Supervisor Kathryn Barger with Jerry Kohl (left) and Terri Kohl (right) at the groundbreaking ceremony for the future Terri and Jerry Kohl Artists Pavilion at the Hollywood Bowl, October 2025. [David Franco/LA County]Jerry Kohl has called the Hollywood Bowl “a place of legends, a place that stays in people’s hearts for a lifetime.” Now his name, along with his wife Terri’s, will be permanently fixed to one of the Bowl’s newest structures.

The Los Angeles County Board of Supervisors voted unanimously on Tuesday to designate the venue’s new building the Terri and Jerry Kohl Artists Pavilion, formalizing a naming honor for the Pasadena couple whose $15 million gift is funding the majority of the $25 million project.

Introduced by Fifth District Supervisor Kathryn Barger, the vote also marked the first public disclosure of the gift’s size — a figure that had gone unreported since the pavilion’s groundbreaking last October.

For the Kohls — Brighton Collectibles founders who have lived in the same Pasadena house for more than four decades — the Bowl honor arrives amid a concentrated stretch of institutional giving that has put their name on buildings across the region, including two in their own city.

The 7,500-square-foot, single-story pavilion — designed by architecture collective RIOS with interiors by Frederick Fisher and Partners — is scheduled to open in June, in time for the LA Phil’s 104th summer season at the Bowl. It will include a full kitchen and operate as a public restaurant during concerts, according to the Hollywood Bowl’s 2026 season press materials. Outside of performance season, the space will function as a free community gathering venue for events and meetings, coordinated through the LA County Department of Parks and Recreation.

That dual-purpose arrangement is central to how the project is being framed by county officials. The Hollywood Bowl is owned by LA County and is part of its parks system, though the LA Phil has managed it for more than a century. Any naming of structures on county property requires Board of Supervisors approval. Under the motion’s terms, the LA Phil will cover all costs for signage and commemorative materials — no county funds involved.

“Terri and Jerry Kohl have extended their extraordinary generosity to support one of Los Angeles County’s most iconic performance venues,” Barger said in a statement accompanying the motion. “The Kohls’ support makes it possible to preserve and elevate the Hollywood Bowl as a world-class venue while also helping it remain a welcoming public space for all during financially tough times. This pavilion will carry their legacy for generations.”

The Kohls’ philanthropy runs deep in Pasadena. A medical pavilion bearing their name is under construction at Huntington Health at 786 South Fair Oaks Avenue, where ground was broken in October 2024. Last April, a matching gift from the couple helped Pasadena Playhouse purchase its historic building on South El Molino Avenue. Jerry Kohl sits on the board of MUSE/IQUE, Pasadena’s counter-conventional orchestra. The couple has given to the Pasadena Symphony and Pops, the Pasadena City College Foundation, and donated $2 million for the renovation of the Rose Garden Tea Room at The Huntington. A $7 million gift to what was then Huntington Hospital in 2019 supported expansion of its Heart and Vascular Center. Beyond Pasadena, the Kohls gave $5 million to the LA Opera.

The cumulative pattern is striking in its scale and geographic range. Three major naming commitments — a Hollywood Bowl pavilion, a hospital building in Pasadena, and a role in preserving a 100-year-old theater — are proceeding simultaneously.

The couple’s roots in the San Gabriel Valley go back further than their philanthropy. Jerry and Terri Kohl met in elementary school in Monterey Park and started dating in high school. They opened their first store in Alhambra in 1969. In 1991, they launched Brighton Collectibles, the jewelry and accessories brand now sold through more than 180 stores nationwide. The company is headquartered in City of Industry.

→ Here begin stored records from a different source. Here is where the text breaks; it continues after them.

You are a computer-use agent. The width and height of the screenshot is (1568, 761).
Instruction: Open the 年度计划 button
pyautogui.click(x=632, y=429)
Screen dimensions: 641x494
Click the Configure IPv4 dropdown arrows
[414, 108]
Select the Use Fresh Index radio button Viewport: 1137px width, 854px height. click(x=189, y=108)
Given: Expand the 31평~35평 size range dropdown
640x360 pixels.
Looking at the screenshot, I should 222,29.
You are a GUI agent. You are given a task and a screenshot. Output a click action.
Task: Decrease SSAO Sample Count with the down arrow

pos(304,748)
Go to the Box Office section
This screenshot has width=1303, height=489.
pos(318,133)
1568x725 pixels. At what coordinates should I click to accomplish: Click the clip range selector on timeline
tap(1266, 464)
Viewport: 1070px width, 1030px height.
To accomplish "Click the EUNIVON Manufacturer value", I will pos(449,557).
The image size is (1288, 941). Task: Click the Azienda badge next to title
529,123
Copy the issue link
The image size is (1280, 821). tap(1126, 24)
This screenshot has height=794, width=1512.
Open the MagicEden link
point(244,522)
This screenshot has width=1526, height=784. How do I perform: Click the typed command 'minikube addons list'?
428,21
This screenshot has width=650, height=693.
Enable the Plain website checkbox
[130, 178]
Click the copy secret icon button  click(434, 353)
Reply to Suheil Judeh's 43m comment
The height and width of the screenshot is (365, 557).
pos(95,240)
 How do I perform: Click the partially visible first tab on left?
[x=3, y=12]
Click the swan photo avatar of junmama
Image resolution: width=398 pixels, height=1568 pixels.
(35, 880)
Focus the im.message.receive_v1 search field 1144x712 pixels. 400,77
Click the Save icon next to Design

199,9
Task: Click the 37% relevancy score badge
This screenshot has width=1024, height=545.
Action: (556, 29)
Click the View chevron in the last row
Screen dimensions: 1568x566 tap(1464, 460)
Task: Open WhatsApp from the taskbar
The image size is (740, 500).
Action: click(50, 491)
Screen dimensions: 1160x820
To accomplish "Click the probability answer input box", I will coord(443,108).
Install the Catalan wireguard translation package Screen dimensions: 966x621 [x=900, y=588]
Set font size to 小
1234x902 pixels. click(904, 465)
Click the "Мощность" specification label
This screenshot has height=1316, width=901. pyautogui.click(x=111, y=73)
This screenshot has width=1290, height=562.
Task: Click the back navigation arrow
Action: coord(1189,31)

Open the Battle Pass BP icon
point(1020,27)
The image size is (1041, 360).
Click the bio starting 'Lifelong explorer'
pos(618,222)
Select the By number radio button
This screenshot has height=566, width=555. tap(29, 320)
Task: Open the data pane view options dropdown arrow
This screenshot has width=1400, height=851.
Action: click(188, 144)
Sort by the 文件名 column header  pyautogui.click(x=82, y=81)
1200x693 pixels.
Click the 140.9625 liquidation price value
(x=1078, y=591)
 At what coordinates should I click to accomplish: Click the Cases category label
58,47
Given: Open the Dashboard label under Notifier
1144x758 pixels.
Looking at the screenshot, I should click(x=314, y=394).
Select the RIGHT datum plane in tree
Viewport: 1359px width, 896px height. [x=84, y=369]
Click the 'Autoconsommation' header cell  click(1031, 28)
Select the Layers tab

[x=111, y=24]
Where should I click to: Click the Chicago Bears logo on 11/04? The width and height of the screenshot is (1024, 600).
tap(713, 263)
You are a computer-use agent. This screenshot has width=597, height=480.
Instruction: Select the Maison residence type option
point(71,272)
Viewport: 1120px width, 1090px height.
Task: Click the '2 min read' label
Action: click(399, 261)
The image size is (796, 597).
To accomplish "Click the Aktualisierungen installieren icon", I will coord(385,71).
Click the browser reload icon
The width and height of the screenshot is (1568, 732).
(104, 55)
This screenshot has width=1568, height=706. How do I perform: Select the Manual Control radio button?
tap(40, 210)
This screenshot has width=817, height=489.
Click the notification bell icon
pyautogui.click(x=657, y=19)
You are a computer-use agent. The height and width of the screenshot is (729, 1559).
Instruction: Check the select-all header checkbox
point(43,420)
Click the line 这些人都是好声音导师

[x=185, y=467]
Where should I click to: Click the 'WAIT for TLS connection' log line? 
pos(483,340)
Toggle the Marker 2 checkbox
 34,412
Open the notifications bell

At a beam-raising ceremony for the Huntington Health pavilion last November, Jerry Kohl spoke about what Pasadena means to him. “I’ve lived in the same house for 41 years — and I’m still the ‘new guy on the block,’” he said. “People are born here, and they stay. That’s what makes this place so special.”

The Hollywood Bowl groundbreaking last October drew some 50 guests, including elected officials and project partners. Kim Noltemy, president and CEO of the LA Phil, described the pavilion as “a project several years in the making,” crediting the Kohls’ lead gift along with significant funding from Andrew Hewitt and Bill Silva of Live Nation Hewitt Silva, according to SF Classical Voice. The total $25 million cost is entirely supported by private funding and LA Phil investment, Noltemy said.

The Bowl was listed on the National Register of Historic Places in December 2023.

At the groundbreaking, Jerry Kohl kept it simple. “Terri and I are deeply honored to be part of this extraordinary project that celebrates the artists, the music, and the magic that make the Bowl so special,” he said. The first boards are expected to go up carrying their name when the pavilion opens this summer.